Portfolio

rettaM dna dniM

Project description

The Tehran Museum for Contemporary Art provided a provocative context for Nicolas Grospierre’s work created for the kurz/dust exhibition, shown at the Warsaw Center for Contemporary Art. A late modernist structure designed by Kamran Diba, and inaugurated in 1977 on Queen Farah Pahlavi’s commission, the Tehran Museum stores an outstanding collection of Western modern art objects, Only a couple of these works are currently on view, while 99% of the artworks bought with the state fund out of National Iranian Oil Company which has benefited from high revenue from raised prices and heavily exploited oil production in the 1970s. are – as they say - “collecting dust” in the museum’s storage. They are carefully preserved and prevented from circulation by Revolutionary Guards’ commission, which forbids both entertaining and making profit out of indecent content. The museum operates by showing mainly Iranian artists, occasionally in the company of international artists.
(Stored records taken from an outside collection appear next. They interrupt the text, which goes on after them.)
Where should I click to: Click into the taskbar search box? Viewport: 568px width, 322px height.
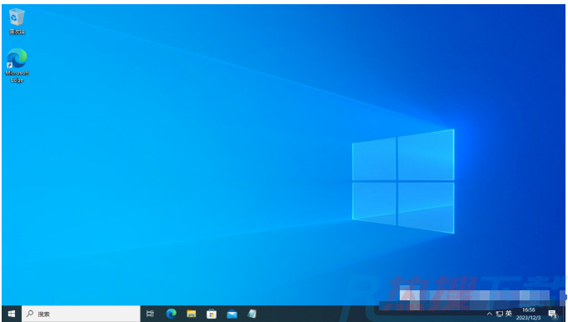point(81,314)
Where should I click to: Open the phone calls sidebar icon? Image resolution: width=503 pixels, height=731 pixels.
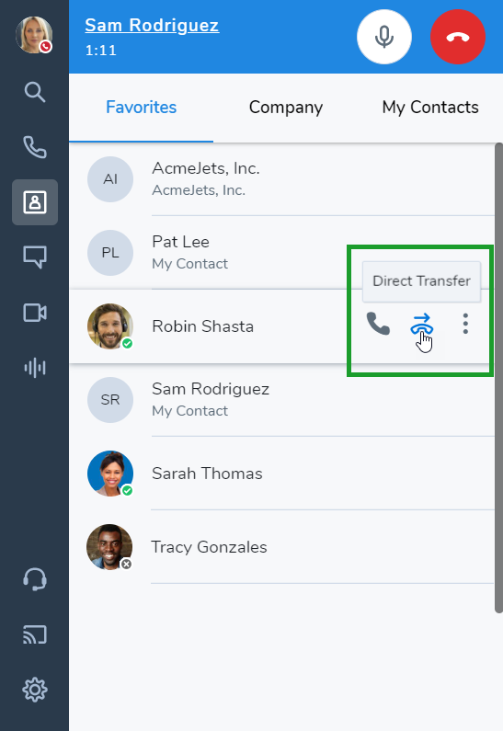(x=35, y=147)
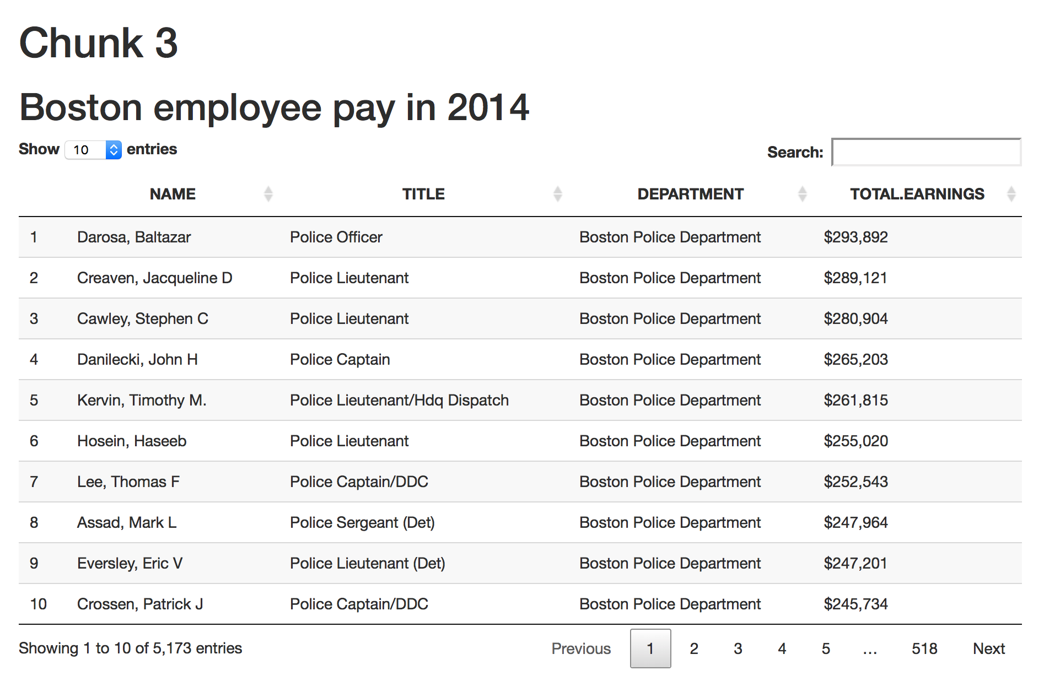Click the Next pagination button
The image size is (1044, 692).
[988, 648]
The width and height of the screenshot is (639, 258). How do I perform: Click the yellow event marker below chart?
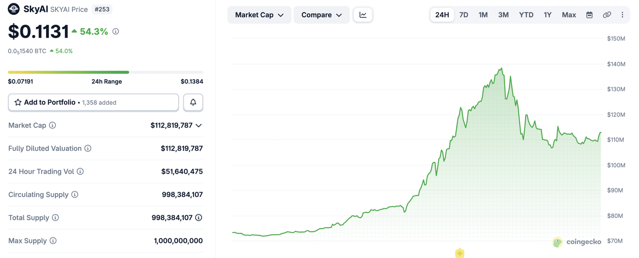tap(460, 253)
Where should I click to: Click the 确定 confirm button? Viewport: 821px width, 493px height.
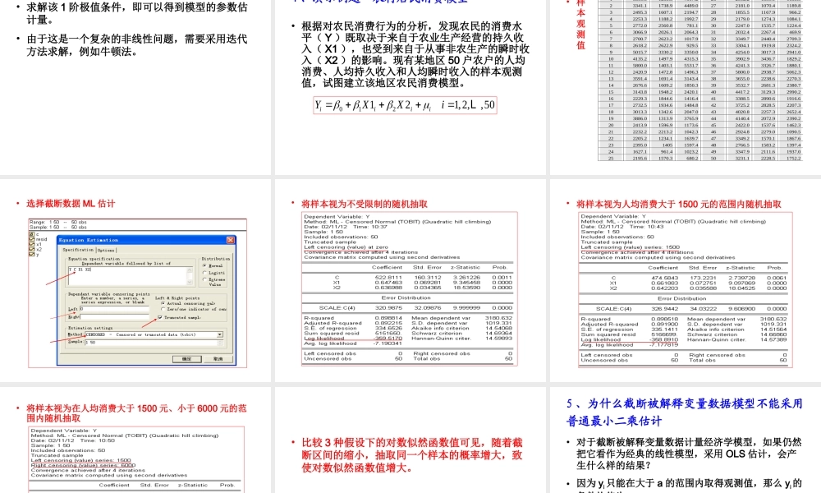186,359
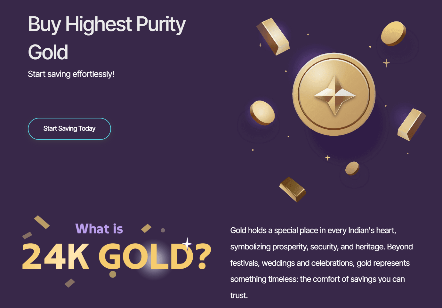This screenshot has width=442, height=308.
Task: Click the small gold bar near bottom of illustration
Action: coord(293,189)
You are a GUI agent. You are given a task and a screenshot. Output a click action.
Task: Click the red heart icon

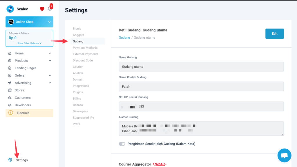pyautogui.click(x=42, y=9)
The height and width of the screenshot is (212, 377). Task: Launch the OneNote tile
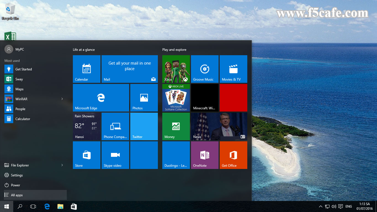pyautogui.click(x=205, y=155)
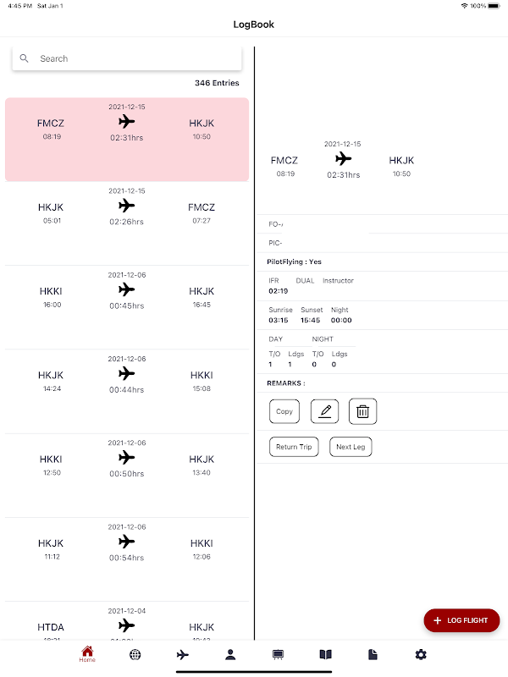Open the Home tab
This screenshot has width=508, height=677.
(87, 655)
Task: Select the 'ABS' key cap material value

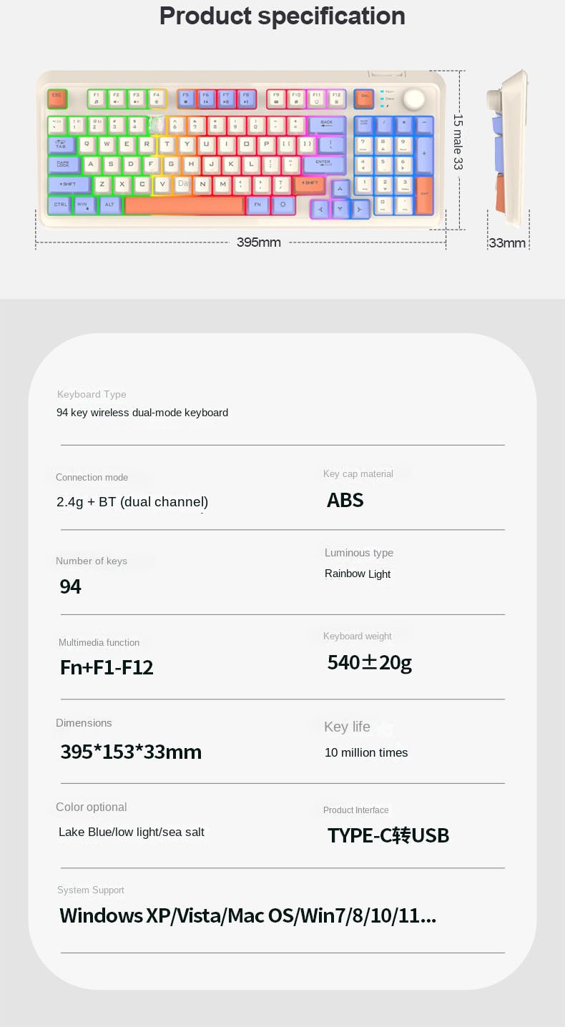Action: click(x=345, y=500)
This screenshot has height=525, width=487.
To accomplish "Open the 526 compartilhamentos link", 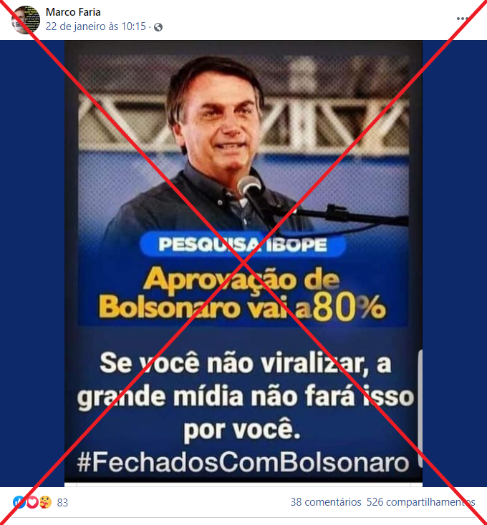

Grospierre, with his interest in changing concepts of power as embodied in architectural projects, uses photography here in its factual modus operandi – as a mere reflection. The object photographed and turned into a black mirror again, is Noriyuki Haraguchi’s piece Matter and Mind. The minimalist installation, a rectangular pool filled with oil is located in one of the Museum’s underground atriums and keeps on reflecting the changes through the whole museum’s history. It references heavily both the contemporary radical gesture of plasticity and a traditional internal gathering space of a Persian garden. Oil: the result of the decomposition of organisms without the access of air (analogue to dust – the result of aridity in entropic processes) seems in this context like an undercurrent of a cultural history of international relations and cultural exchange.